Material provided section start

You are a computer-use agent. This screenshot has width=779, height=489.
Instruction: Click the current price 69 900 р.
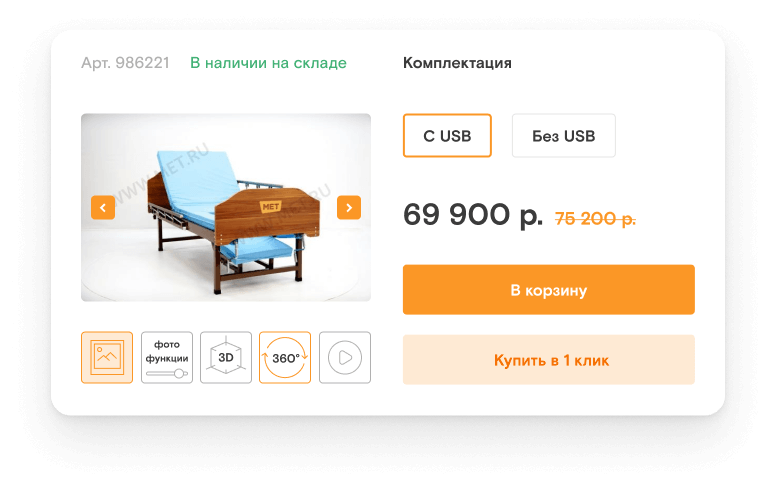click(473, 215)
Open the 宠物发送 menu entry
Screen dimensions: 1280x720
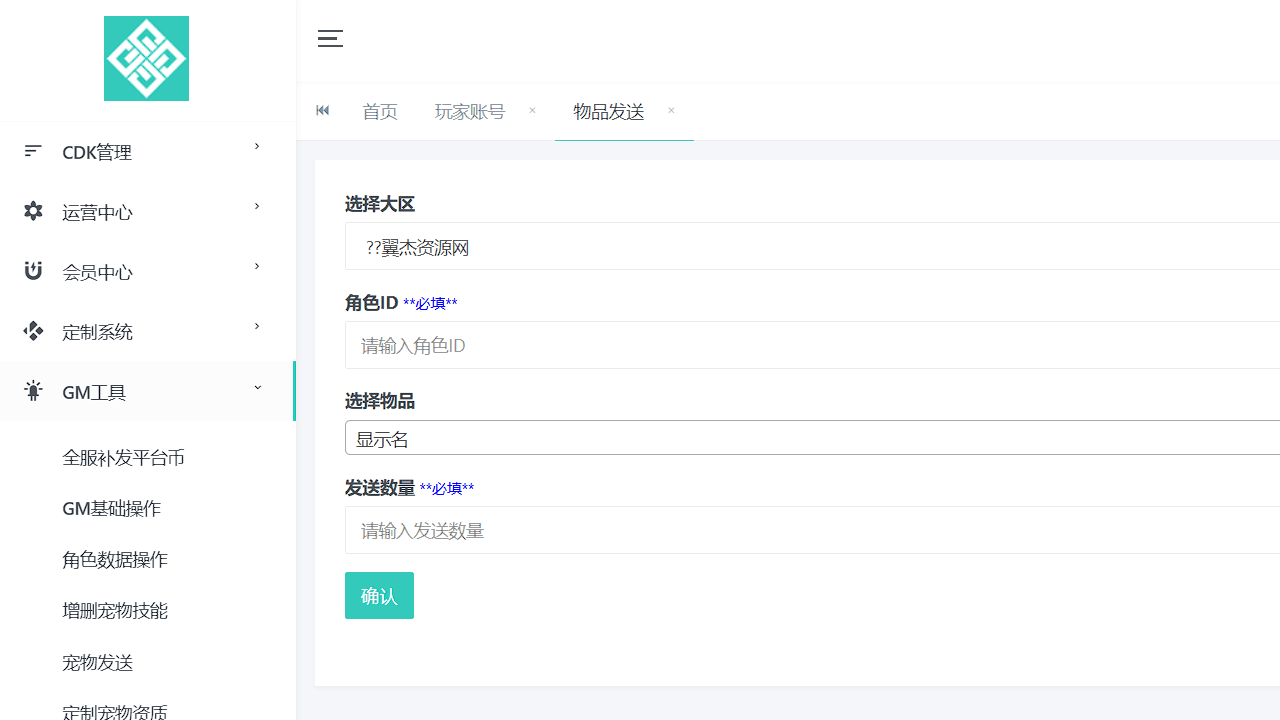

Material provided section end
Material provided section start

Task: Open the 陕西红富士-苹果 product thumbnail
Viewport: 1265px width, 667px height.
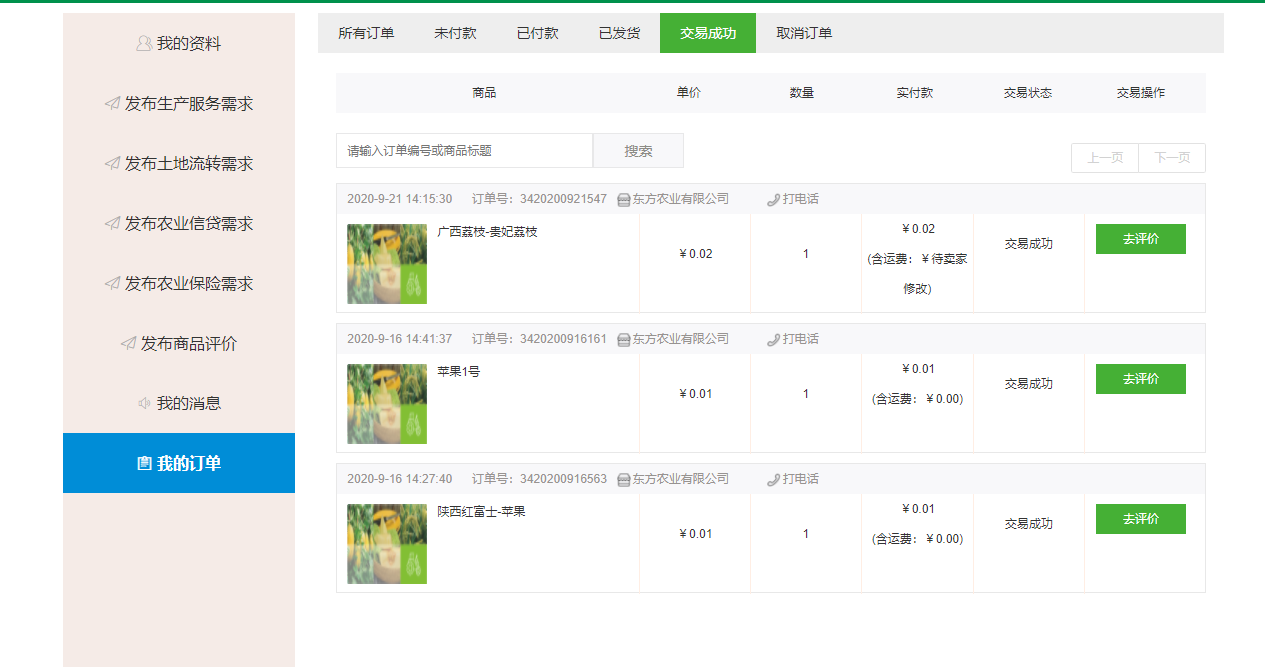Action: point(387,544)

Material provided section end

* Exercise objective: Scan the records for the word "Open" and copy every line where it is found.

* Response below:
Open the 宠物发送 menu entry
Task: Open the 陕西红富士-苹果 product thumbnail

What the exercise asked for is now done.